Des neurones fonctionnels intégrés dans le réseau épileptique
Les résultats de l’étude indiquent que les neurones induits adoptent une identité de neurones inhibiteurs qui présentent un ensemble de caractéristiques moléculaires comparables à celles des neurones qui ont dégénéré dans l’épilepsie.
Grâce à des enregistrements électrophysiologiques, les scientifiques ont pu confirmer qu’il s’agissait bien de neurones fonctionnels, capables d’inhiber les neurones voisins responsables des crises, réduisant ainsi leur activité. Puis, grâce à des traçages des connexions entre les neurones, ils ont pu déterminer que les neurones induits étaient pleinement intégrés dans le réseau épileptique mais également plus largement dans le cerveau.
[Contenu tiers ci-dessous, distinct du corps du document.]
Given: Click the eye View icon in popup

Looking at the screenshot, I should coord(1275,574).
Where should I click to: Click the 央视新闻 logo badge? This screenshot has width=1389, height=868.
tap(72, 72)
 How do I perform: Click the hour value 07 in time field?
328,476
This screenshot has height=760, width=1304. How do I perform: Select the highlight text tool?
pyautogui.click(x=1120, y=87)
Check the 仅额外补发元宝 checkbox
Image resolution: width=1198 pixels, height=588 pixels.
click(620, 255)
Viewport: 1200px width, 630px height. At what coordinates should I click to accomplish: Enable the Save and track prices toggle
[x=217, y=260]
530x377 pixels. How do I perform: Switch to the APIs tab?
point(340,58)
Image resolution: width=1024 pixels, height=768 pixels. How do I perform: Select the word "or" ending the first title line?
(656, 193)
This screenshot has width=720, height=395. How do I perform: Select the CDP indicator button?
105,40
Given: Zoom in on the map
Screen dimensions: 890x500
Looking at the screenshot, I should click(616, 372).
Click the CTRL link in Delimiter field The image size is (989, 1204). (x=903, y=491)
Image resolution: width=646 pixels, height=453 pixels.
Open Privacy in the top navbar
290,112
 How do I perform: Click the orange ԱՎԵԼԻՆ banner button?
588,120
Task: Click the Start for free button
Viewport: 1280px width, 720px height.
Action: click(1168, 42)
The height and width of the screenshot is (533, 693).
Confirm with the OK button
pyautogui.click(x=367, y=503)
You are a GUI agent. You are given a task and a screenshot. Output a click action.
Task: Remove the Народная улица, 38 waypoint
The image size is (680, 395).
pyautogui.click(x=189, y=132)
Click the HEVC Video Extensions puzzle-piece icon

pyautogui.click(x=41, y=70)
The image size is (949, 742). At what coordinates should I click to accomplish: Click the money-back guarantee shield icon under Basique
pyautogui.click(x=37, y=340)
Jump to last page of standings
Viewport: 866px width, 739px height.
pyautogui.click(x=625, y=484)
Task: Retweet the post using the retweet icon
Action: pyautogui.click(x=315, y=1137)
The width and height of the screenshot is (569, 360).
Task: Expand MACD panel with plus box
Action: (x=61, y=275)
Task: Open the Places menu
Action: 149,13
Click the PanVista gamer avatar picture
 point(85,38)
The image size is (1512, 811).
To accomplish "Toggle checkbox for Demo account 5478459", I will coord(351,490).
Enfin, grâce à des enregistrements électroencéphalographiques (EEG) réalisés dans le foyer des crises, les chercheurs ont pu montrer chez les souris reprogrammées une réduction de moitié des crises épileptiques.
« Ces résultats révèlent ainsi le potentiel thérapeutique de cette stratégie de reprogrammation cellulaire pour combattre une pathologie comme l’épilepsie mésio-temporale. Une aubaine dans le cas précis de cette maladie alors que 30% des patients qui en sont atteints sont réfractaires aux traitements pharmacologiques », explique Christophe Heinrich, concepteur de l’étude.
Même si la route est encore longue avant d’aboutir à une réelle transposition de ces recherches aux patients, cette étude met en lumière la reprogrammation des cellules gliales en neurones comme une nouvelle stratégie capable de modifier une pathologie telle que l’épilepsie, mais qui pourrait se généraliser à d’autres pathologies dévastatrices de notre cerveau.
[1] Technique utilisée en neurochirurgie pour atteindre des zones du cerveau de manière précise grâce à un système de coordonnées 3D dans l’espace.